The sky was clear and freckled with stars. The Milky Way arced above us in a wash of white, and we talked beneath that glorious canopy about many things: the retreat of boreal owls to “sky islands” such as the one where we stood, the faint smudge of the Pleiades star cluster, the death of my father two weeks earlier. I hadn’t really talked much about it with anyone outside my family until—in that strange circumstance, during this strange time—Mark’s condolences triggered a thought.
Dad was born in 1918, the year of the Spanish flu. Pneumonia took him from the nursing home room he shared with my 98-year-old mother, just a week shy of his 102nd birthday. That was shortly before the World Health Organization officially declared COVID-19 a global pandemic, before we all began tossing around terms like “self-isolation” and “N95.” I couldn’t help but wonder if he’d succumbed to one of the pandemics that bookended his life, and I suppose I’ll carry that question forever.
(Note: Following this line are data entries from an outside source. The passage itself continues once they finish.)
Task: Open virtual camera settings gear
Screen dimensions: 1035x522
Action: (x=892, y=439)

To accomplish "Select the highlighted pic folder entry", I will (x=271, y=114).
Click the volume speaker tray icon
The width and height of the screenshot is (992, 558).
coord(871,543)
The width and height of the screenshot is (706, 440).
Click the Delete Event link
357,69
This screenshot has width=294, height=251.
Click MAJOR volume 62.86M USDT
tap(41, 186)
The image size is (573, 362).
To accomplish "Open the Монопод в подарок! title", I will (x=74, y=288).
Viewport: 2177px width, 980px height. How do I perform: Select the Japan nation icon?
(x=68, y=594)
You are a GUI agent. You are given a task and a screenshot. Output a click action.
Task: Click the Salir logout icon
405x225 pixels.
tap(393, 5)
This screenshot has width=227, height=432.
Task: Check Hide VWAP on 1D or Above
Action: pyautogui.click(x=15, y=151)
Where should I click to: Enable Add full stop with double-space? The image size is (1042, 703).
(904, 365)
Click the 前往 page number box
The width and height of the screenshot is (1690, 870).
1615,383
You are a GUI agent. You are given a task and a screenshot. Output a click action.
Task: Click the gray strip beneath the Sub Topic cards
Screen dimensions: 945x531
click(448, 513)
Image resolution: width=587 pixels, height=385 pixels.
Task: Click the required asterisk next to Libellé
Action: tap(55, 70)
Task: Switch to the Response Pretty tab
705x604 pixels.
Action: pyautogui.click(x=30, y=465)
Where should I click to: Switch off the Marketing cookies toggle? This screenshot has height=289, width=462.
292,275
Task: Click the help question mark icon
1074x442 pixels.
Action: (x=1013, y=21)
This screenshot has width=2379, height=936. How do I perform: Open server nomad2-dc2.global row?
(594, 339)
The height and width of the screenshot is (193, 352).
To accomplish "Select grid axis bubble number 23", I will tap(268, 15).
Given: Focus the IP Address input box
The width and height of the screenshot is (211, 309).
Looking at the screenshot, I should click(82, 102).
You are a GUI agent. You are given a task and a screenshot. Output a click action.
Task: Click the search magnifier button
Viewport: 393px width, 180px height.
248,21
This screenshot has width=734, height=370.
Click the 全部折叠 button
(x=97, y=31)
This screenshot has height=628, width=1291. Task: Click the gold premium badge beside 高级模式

Our conversation stopped, and we listened in silence, still hoping. Eventually Mark and I bumped elbows, said goodbye, and followed one another down the same dark road, back to the uncertain world we’d left behind.
I’ve been thinking ever since about those owls, waiting alone in the cold and dark, hoping to connect with others who speak their language, others who appreciate communion and appear from out of nowhere with a simple promise: to spend some time together, even for just a little while. They’re very much like many of us. I rely on friends the way others rely on their lungs, and social distancing feels, to me, a little like gasping for air. Technology offers us creative new ways to connect, but unscripted moments of actual human contact are my oxygen.
I sent Mark a text the next day: “Really enjoyed getting out last night. Just what I needed after a rough few months. So thanks.”
He responded: “This virus may teach us there are more places than a bar to shoot the shit.”
Friendship, I think, is how many of us will survive.